Copy the listing below word for word, starting at the line that contains "is (1228, 2576)." and ending at the line that contains "coordinates (457, 236).".
== Segment start ==
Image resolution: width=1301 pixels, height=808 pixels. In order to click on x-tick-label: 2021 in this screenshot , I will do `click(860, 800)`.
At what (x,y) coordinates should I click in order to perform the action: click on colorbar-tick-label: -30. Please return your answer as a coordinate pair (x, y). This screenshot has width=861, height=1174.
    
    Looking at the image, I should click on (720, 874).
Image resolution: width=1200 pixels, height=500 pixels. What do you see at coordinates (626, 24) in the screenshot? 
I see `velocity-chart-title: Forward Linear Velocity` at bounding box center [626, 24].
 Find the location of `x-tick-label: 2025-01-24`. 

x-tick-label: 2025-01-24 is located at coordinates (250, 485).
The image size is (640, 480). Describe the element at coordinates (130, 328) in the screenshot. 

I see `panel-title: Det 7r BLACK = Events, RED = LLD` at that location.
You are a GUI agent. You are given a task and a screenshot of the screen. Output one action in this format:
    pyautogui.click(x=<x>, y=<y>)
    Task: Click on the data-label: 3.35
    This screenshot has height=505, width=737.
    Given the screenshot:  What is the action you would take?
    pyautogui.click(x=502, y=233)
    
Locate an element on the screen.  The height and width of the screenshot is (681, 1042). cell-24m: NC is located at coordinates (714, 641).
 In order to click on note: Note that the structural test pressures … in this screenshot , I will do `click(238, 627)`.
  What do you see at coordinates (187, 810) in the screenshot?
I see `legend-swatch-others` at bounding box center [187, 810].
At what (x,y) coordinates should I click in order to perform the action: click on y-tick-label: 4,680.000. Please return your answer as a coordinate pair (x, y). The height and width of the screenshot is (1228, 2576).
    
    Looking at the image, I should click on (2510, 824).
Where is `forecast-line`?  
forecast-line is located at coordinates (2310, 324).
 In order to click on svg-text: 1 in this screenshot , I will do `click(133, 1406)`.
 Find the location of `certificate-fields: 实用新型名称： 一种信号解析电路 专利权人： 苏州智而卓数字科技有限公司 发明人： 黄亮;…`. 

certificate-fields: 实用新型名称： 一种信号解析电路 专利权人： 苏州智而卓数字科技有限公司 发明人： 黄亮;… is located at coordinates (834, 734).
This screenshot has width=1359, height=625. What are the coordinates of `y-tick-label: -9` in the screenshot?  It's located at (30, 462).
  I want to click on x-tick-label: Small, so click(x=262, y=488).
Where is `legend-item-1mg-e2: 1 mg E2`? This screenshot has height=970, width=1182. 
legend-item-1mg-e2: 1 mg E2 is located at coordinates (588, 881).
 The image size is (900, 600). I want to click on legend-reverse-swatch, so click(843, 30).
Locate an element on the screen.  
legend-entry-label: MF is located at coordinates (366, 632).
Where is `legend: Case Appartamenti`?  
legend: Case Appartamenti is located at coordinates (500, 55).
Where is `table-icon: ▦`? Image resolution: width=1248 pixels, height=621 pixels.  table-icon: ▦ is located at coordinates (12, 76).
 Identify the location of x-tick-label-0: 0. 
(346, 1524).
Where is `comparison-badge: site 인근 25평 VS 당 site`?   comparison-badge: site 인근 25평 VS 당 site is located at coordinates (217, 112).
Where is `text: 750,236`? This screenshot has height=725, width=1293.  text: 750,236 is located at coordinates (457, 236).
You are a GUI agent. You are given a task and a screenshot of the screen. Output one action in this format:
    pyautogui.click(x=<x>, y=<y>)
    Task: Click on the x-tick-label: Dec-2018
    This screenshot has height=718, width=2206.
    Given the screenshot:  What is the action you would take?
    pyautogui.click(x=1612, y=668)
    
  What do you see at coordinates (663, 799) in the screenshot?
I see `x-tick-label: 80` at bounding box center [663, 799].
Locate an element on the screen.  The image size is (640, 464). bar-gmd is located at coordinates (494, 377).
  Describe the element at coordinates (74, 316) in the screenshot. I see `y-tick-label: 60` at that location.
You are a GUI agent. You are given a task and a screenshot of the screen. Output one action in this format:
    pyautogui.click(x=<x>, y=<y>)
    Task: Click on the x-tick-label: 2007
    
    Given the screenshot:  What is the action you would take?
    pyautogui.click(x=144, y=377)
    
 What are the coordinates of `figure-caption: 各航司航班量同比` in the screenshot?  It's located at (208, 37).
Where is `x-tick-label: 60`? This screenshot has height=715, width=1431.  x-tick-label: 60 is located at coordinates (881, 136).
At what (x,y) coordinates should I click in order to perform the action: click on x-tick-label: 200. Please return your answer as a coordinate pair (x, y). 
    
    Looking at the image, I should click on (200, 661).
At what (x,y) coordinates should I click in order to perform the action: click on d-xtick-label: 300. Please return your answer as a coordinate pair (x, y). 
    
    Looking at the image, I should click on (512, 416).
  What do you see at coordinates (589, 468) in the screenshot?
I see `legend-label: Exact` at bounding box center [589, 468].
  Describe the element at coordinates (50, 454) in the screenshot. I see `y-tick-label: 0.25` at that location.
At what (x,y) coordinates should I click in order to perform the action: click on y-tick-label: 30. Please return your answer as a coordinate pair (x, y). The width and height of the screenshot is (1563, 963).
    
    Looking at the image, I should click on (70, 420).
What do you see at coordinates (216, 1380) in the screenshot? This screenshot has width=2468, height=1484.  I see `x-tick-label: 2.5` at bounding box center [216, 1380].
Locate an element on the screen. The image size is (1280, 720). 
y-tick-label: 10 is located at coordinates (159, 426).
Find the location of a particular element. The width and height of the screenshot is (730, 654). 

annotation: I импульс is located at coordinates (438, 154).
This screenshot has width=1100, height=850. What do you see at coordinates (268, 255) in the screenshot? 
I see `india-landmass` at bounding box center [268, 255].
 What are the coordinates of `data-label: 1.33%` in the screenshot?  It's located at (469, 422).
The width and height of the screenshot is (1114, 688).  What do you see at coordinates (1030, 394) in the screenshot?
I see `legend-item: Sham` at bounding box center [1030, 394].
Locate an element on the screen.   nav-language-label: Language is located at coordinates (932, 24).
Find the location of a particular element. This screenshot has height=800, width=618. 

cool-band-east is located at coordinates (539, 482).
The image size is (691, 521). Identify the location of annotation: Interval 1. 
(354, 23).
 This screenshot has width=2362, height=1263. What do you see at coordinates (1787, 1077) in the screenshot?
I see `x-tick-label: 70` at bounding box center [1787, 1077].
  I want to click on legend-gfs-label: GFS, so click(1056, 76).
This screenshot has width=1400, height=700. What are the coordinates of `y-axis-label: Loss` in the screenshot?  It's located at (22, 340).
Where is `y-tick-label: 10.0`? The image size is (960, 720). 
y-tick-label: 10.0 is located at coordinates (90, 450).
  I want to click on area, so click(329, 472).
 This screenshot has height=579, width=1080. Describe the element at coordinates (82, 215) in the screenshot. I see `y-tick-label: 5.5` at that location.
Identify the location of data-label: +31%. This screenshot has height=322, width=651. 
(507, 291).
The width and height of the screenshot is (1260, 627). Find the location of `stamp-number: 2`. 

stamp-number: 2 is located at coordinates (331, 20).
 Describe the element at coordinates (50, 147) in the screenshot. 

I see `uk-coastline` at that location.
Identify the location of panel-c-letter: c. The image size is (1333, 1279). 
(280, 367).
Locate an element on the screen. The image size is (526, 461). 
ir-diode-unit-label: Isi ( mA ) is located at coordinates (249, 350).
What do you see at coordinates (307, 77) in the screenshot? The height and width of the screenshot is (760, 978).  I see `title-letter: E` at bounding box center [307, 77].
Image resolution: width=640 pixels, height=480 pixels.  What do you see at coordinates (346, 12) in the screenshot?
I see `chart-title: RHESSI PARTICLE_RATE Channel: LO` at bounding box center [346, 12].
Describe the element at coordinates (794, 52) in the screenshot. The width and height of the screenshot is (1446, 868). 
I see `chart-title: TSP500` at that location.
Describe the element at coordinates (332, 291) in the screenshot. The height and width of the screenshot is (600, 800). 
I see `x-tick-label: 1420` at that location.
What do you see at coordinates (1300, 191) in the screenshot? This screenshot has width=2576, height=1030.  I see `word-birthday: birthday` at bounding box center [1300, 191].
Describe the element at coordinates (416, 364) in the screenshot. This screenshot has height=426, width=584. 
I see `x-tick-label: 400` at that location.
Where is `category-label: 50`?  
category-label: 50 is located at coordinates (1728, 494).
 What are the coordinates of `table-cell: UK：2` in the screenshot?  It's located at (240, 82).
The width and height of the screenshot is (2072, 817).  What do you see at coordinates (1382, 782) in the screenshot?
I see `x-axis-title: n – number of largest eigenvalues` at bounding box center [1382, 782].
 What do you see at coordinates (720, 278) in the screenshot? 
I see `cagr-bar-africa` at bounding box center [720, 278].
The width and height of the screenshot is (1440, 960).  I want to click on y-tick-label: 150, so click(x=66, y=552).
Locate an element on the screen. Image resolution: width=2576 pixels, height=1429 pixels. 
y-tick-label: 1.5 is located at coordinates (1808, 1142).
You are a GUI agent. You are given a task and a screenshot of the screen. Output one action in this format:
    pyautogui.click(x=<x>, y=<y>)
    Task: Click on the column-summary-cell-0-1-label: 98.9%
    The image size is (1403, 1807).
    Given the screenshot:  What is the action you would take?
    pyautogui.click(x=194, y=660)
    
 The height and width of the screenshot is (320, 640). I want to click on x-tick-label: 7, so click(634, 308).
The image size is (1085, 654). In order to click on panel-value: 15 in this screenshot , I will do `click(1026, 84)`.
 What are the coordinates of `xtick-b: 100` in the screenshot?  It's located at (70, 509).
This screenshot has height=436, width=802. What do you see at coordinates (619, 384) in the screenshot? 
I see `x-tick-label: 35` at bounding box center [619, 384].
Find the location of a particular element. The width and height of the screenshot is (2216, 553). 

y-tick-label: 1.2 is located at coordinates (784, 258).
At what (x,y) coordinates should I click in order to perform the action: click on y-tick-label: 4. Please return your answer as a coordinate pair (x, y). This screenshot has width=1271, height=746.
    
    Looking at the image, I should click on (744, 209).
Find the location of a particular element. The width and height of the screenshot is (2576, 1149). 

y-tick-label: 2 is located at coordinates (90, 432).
== Segment end ==
§ **SOLVED EXERCISE**
At what (x,y) coordinates should I click in order to perform the action: click on y-tick-label: 4,680.000. Please return your answer as a coordinate pair (x, y). The height and width of the screenshot is (1228, 2576).
    
    Looking at the image, I should click on (2510, 824).
Where is `forecast-line`?  
forecast-line is located at coordinates (2310, 324).
 In order to click on svg-text: 1 in this screenshot , I will do `click(133, 1406)`.
 Find the location of `certificate-fields: 实用新型名称： 一种信号解析电路 专利权人： 苏州智而卓数字科技有限公司 发明人： 黄亮;…`. 

certificate-fields: 实用新型名称： 一种信号解析电路 专利权人： 苏州智而卓数字科技有限公司 发明人： 黄亮;… is located at coordinates (834, 734).
This screenshot has width=1359, height=625. What are the coordinates of `y-tick-label: -9` in the screenshot?  It's located at (30, 462).
  I want to click on x-tick-label: Small, so click(x=262, y=488).
Where is `legend-item-1mg-e2: 1 mg E2`? This screenshot has height=970, width=1182. 
legend-item-1mg-e2: 1 mg E2 is located at coordinates (588, 881).
 The image size is (900, 600). I want to click on legend-reverse-swatch, so click(843, 30).
Locate an element on the screen.  
legend-entry-label: MF is located at coordinates (366, 632).
Where is `legend: Case Appartamenti`?  
legend: Case Appartamenti is located at coordinates (500, 55).
Where is `table-icon: ▦`? Image resolution: width=1248 pixels, height=621 pixels.  table-icon: ▦ is located at coordinates (12, 76).
 Identify the location of x-tick-label-0: 0. 
(346, 1524).
Where is `comparison-badge: site 인근 25평 VS 당 site`?   comparison-badge: site 인근 25평 VS 당 site is located at coordinates (217, 112).
Where is `text: 750,236`? This screenshot has height=725, width=1293.  text: 750,236 is located at coordinates (457, 236).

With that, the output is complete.